# Advice on Life Issues



## Lillie (Oct 10, 2013)

Hi, This is not a marriage or relationship question, so I hope it's ok to post here. I'm in my mid 30s, married, no kids, work full time. Me & my husband work together,which is an hour away from home. We've worked at the same place for 9 years. Now, on to my issues. The 2 main things that I am going through is 1.) I have no female friends to talk to, hang out with chat with online or anyone really besides my husband. The couple of the friends that I did have has got families of their own & that takes up their time. My husband's friends' wives are pretty much the same way always busy with taking kids places and doing things at school. I don't really get along with my own family so I have cut ties with them years ago. My husband's family they are ok to be around but not necessarily people I would feel comfortable confiding in, not to mention there's not a whole lot that we have in common. The place I work is kind of like a factory so pretty much a gossip mill there & everyone is older than I am so we don't have common interests. 
2.) I think I may be having an early mid life crisis? That's the only thing I can think of is to why I feel so alone & like I have no life. I have worked in factories all my life, I have no other experience there is not a whole lot in the small town we live in which is why me & H has been commuting an hour away for 9yrs. It really feels like we have no life because we are gone 10 hrs a day, then on the wk/ends we are playing catch up on chores/bills, etc. My husband goes to his friends or his friends come here & sometimes I just wish I had a friend to talk to, hang out with, vent to & but my time is spent mostly just vegging out & scanning all my social media sites. I don't even have a fb friend to talk to. I have over 200 friends, 14 are H's family,friends the rest are people that added for games or maybe heard a podcast they have done or something. I sometimes want to have a girlfriend to rant about my H's annoying habits, or co-worker's gossiping antics. I have tried getting out & making friends but the issue I have come across so many times is that the people I can see myself getting along with are the ones w/so much on their plate with kids,families & stuff. It's hard to keep in touch.
I'm just wanting some kind of insight or opinions. I do see a counselor for depression & I have tried things she suggested. I'm just tired of feeling alone & not having anyone to talk to. I am active on Twitter fb not so much. 
Have you ever been through this point in your life where you feel like you have nothing but work, home, sleep? Could I be having an early mid-life crisis? Any & all opinions are welcomed.


----------



## SunnyT (Jun 22, 2011)

Take a college course in SOMETHING you enjoy.... because no matter how old or young the other students are, you are all there for the same reason.... something in common instantly. 

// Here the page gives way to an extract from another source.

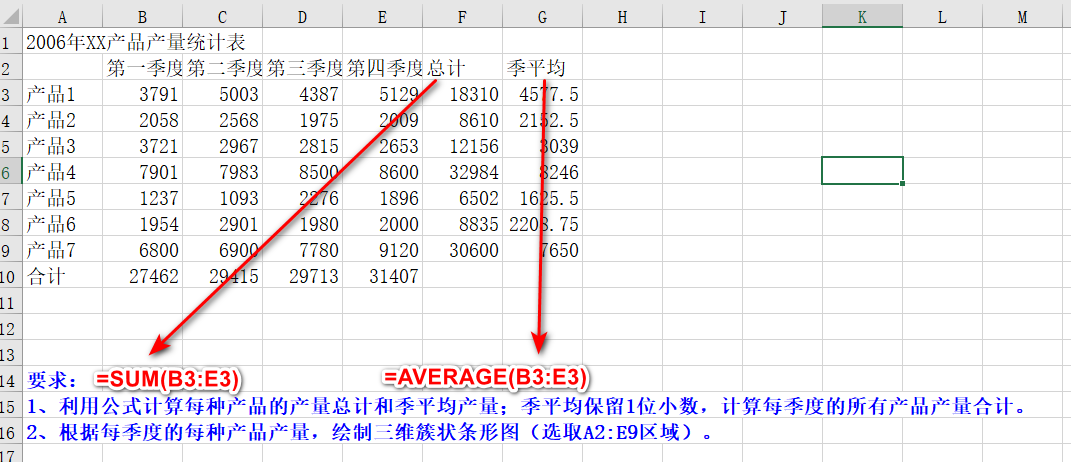This screenshot has height=462, width=1071.
Task: Select row 6 via its row header
Action: tap(11, 172)
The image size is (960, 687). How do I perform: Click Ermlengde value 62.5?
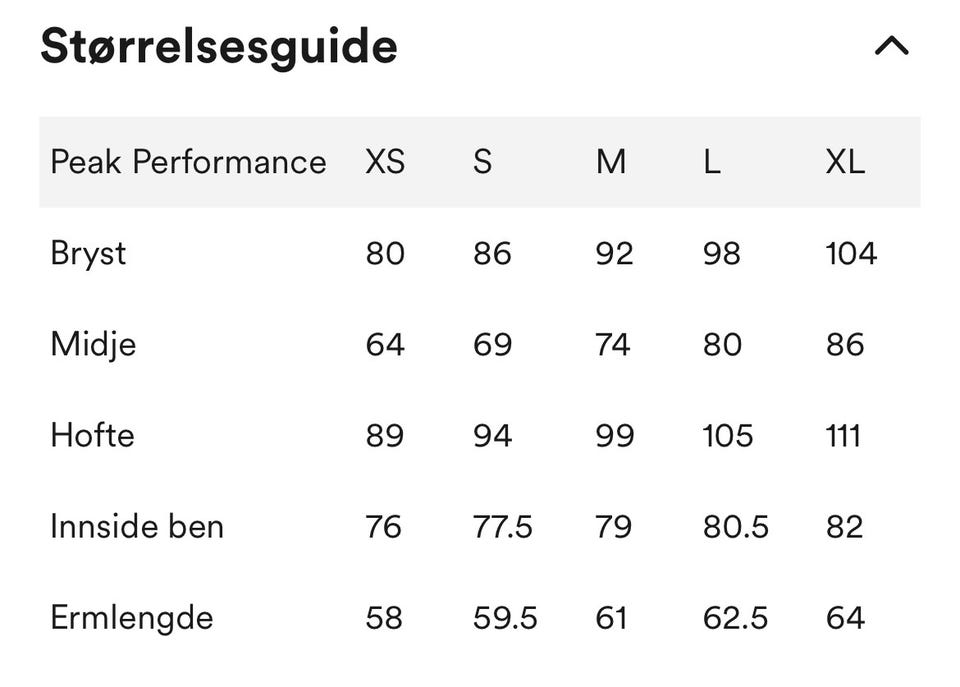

Join a league... bowling, darts, softball, volleyball, etc.... then it's almost like your very own date-nite! You get to go have fun doing what you love on a set night each week! 

Take a class at the gym. Not too expensive and gives you some more chance of meeting other girls. 

Volunteer at a cause that you support. It feels good to give back to the community, and you can meet like minded people. 

Google... meetup.com see if there are any in your area. Instant friend possibilities.


----------



## Lillie (Oct 10, 2013)

Thanks Sunny. As I said I work an hour away from home and I am gone 10 or more hours a day. Plus, good ideas, but after working 9-10 hrs a day I don't feel much like doing sports activities. I have joined the gym I actually still go, been going about 2 yrs now. Most women go there with a group of friends do their workout, not to socialize. College, again, no time because of work.& I can't quit. I've been there going on 10 yrs. so unless I find something (which I've constantly been looking) that will be a little bit of free time.
Thanks for your quick response.


----------



## Vega (Jan 8, 2013)

I think this may be one of 'those' areas where you have to *MAKE* time. 

I think taking classes is a great idea. You can even take them online. Even one class once a week for a few weeks. They have weekend classes, too! 

One thing is for certain: There are only so many hours in a day. You may have to sacrifice something to do something different (trading your gym time for a class to learn sign language, for example)

Also...do you have any goals for your life? I know that life can become pretty mundane if you're basically 'living to work'. Personally, BTDT, and it SUX! 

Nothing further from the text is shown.